Mario Muchnik sabía cosas de mí que incluso yo ignoraba. Nos conocimos hace poco más de veinte años, aunque yo conocía a Mario desde mucho antes, gracias a uno de esos libros que te cambian la vida.
El libro no era otro que “La rabia de vivir”, las memorias de Mezz Mezzrow, clarinetista de jazz cuya experiencia vital fue un continuo ir y venir por penitenciarias y hospitales donde llegaba temblando en busca de un pinchazo de heroína.
Fue una de esas madrugadas de Madrid, a principios de los años 90, cuando vi “La rabia de vivir” en una librería que ya no existe, pasando el scalextric de Cuatro Caminos, y según se baja por Bravo Murillo. La portada me llamó la atención, con Mezz Mezzrow en escena, soplando el clarinete en una foto antigua, sacada de un programa de mano de los que se hacían en los años cuarenta para anunciar las actuaciones.
Caprichoso y trasnochado, hice tiempo hasta que la librería abrió para mí. Sin dudarlo, podrido de noche y de literatura, pagué el ejemplar que empecé a jalarme en una cafetería cercana, entre oficinistas y currelas que se daban una tregua antes de incorporarse a la jornada laboral. Por estas cosas siempre me sentí un privilegiado, uno de esos tipos que en la carrera por la vida hace la salida con un pie en la meta. Y no precisamente porque tuviera dinero, sino por todo lo contrario. Lo que sucede es que los pobres como yo sabemos que el dinero, por muy poco que se tenga, es una de las contadas cosas en la vida que da placer a medida que va gastándose.
Aquella mañana compré cigarrillos sueltos donde la pipera de la glorieta, y en el café con leche del desayuno mojé mi apetito desnudo para alimentarme de capricho y literatura. El libro de Mezzrow cubrió mis necesidades durante aquella mañana que se prolongó hasta la tarde, en la que los ojos se cargaron de sueño y el sonido de los clubes de jazz vino a arroparme y a darme un beso sonoro, como uno de aquellos balazos de los que Mezzrow hablaba y que eran semejantes a un cumplido.

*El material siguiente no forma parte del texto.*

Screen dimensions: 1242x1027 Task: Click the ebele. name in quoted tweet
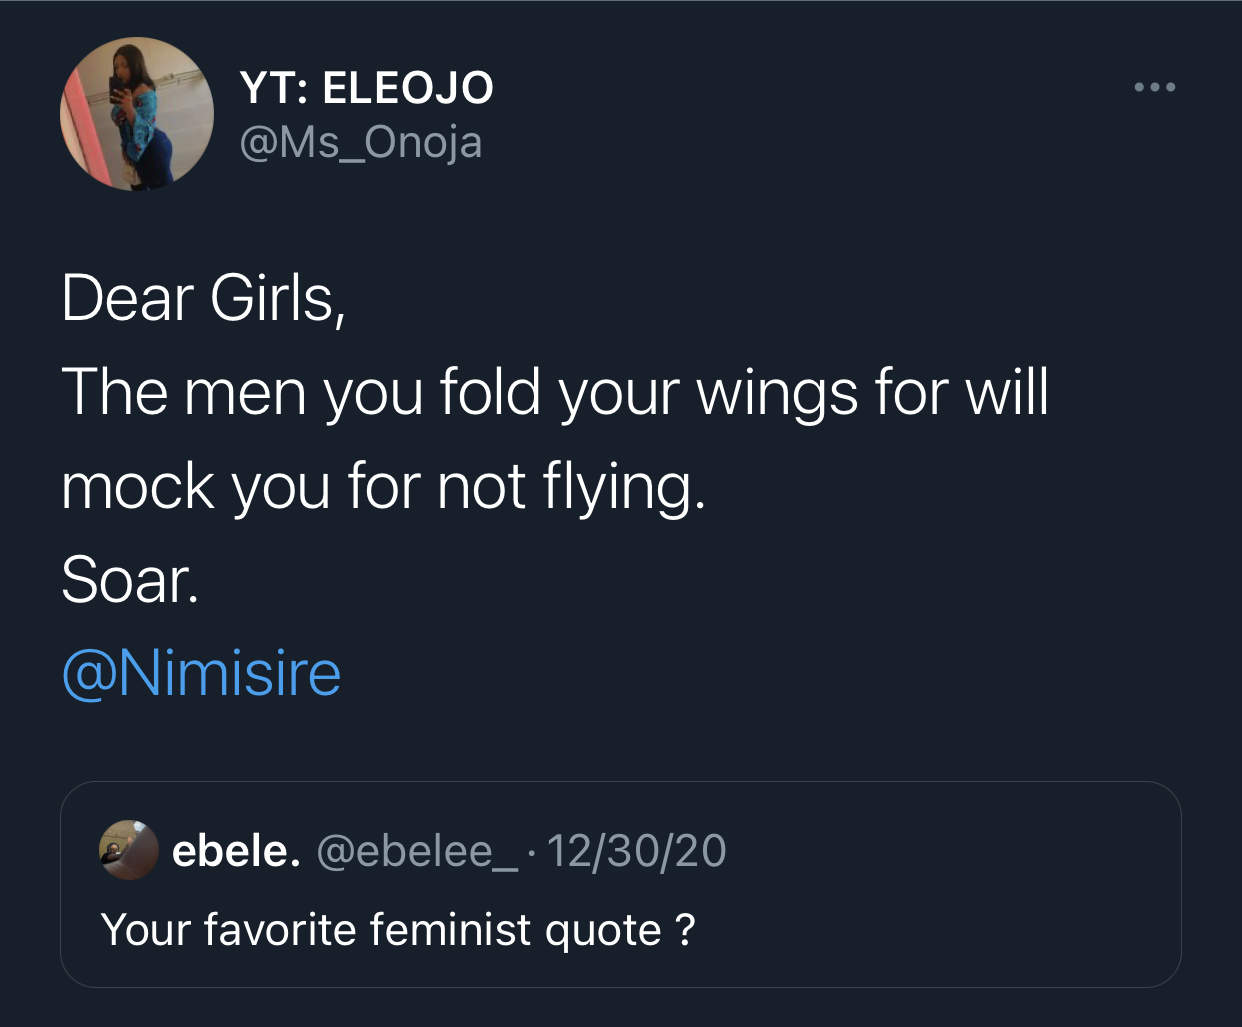coord(236,851)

Cuando conocí a Mario Muchnik le di las gracias por aquel libro. Le brillaron los ojos y me contó la historia. Mario trató a Mezzrow a principios de los años setenta, poco antes de que el clarinetista muriese. Fue en el Hospital Americano de París, donde Jacobo Muchnik, padre de Mario, estaba ingresado por culpa de una maldita úlcera que llevaba veinticinco años dándole guerra. Como vecino de cama tenía al clarinetista de Chicago; toda una leyenda del jazz que entraba periódicamente al hospital para así conseguir su dosis de morfina. Total, que se hicieron amigos de inmediato, y cuando Jacobo salió del hospital quedaron a cenar con Mezz en una taberna de Clichy. Según me contó Mario, fue una cena triste, pues Mezzrow no hacía más que levantarse de la mesa.
“Ya – dije, yo- imagino que Mezz iría al baño cada dos por tres, es lo que pasa con los drogatas”. Y Mario entonces me miró en silencio. Pegó una calada a su pipa, y, de seguido, negó con la cabeza. Soltando el humo me dijo: “No, amigo, Mezz se levantaba para llamar por teléfono a Estados Unidos; su amigo Satchmo (Louis Armstrong) se estaba muriendo”.
Qué quieren que les diga, si tras la muerte de Mario Muchnik me siento como se tuvo que sentir Mezzrow aquella noche en la taberna de Clichy, con la orfandad calándome hondo como una lluvia a campo abierto. Al igual que lo fue Armstrong para Mezzrow, el bueno de Mario será irrepetible para mí, como uno de esos amigos que se llevan para siempre cosas de uno mismo que, incluso, uno mismo no sabía que existían.